Reading text
"""

Share Tweet Share Email

SEED finds creative way to engage freshmen, transfer students

March 5, 2018

Angie Lobdell

Angie Lobdell knows her way around schools.

When her youngest child was born in 2001, she became a stay-at-home mom. And when that child began kindergarten, she maternally followed.

“I decided to work at the school. I got a job as a para,” Lobdell says. “Later I got a promotion to reading aide – or Title I aide – and I thought, ‘I’m already doing some lesson-planning, and I always wanted to finish college, so let’s just do it.’ ”

Heather Kerfoot

Heather Kerfoot found inspiration from one of her oldest son’s former teachers.

“Both of my sons, who are both teenagers, have special ed in their educational lives, and I have seen the great things it can do for students who really need it. I’ve seen it make a big change in their academic abilities and performance,” says Kerfoot, who lives in Naperville, IL.

“There’s one great teacher who really made a difference for my 17-year-old when he was an eighth-grader,” she adds. “In fact, he still communicates with this teacher, and I can’t say enough about what he did for us.”

Roxanne Espinoza

Roxanne Espinoza’s light-bulb moment came long before adulthood.

“I got the wonderful opportunity to do a Partners Club in junior high,” Espinoza says. “They pair you up with a student with a disability, and you do fun activities after school. I just enjoyed the experience. I helped students with disabilities with their homework, and I just loved that.”

Lobdell, Kerfoot and Espinoza have plenty in common.

All are majoring in special education. All are transfer students, from Sauk Valley Community College, the College of DuPage and Harper College, respectively.

And all recently earned one credit each in a new course called “Exploring the Special Ed Major,” now required for all students who declare the major.

“For years, everyone has talked about the quality and importance of recruitment and retention,” says Toni Van Laarhoven, Presidential Teaching Professor in the Department of Special and Early Education.

“In our program – in Special Ed – we’d say the problem was that we never get to reach the freshmen and sophomores and to pull them in to get to know our program until they were in their junior year and in the professional block,” she adds.

Van Laarhoven noticed that her licensure candidates in Block 3 (the semester immediately before they begin to student-teach) were largely unaware of amazing resources and opportunities they had all through their NIU careers: student organizations, the NIU College of Education’s Student Services, the Educate and Engage Programundergraduate research and the Learning Center.

“But it was almost too late,” she says, “so we as a faculty started talking about, ‘What are the cool things we would like potential Special Ed majors to know?’ And we just developed this course.”

"""

Directives
1. Reproduce the special education article from "Angie Lobdell knows" to "son’s former teachers.".
2. Using the special education article, decide whether each statement agrees with it, answering yes or no and quoting the words that settle it: (a) Espinoza transferred from Harper College. (b) The new course is worth three credits. (c) Kerfoot lives in Naperville, IL.

Material supplied

"""

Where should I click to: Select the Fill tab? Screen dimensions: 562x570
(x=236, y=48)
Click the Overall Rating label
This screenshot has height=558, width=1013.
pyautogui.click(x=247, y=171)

"""

Responses to the exercise
1.
Angie Lobdell knows her way around schools.

When her youngest child was born in 2001, she became a stay-at-home mom. And when that child began kindergarten, she maternally followed.

“I decided to work at the school. I got a job as a para,” Lobdell says. “Later I got a promotion to reading aide – or Title I aide – and I thought, ‘I’m already doing some lesson-planning, and I always wanted to finish college, so let’s just do it.’ ”

Heather Kerfoot

Heather Kerfoot found inspiration from one of her oldest son’s former teachers.

2.
(a) Yes: "All are transfer students, from Sauk Valley Community College, the College of DuPage and Harper College, respectively."
(b) No: "all recently earned one credit each in a new course called “Exploring the Special Ed Major,”"
(c) Yes: "says Kerfoot, who lives in Naperville, IL."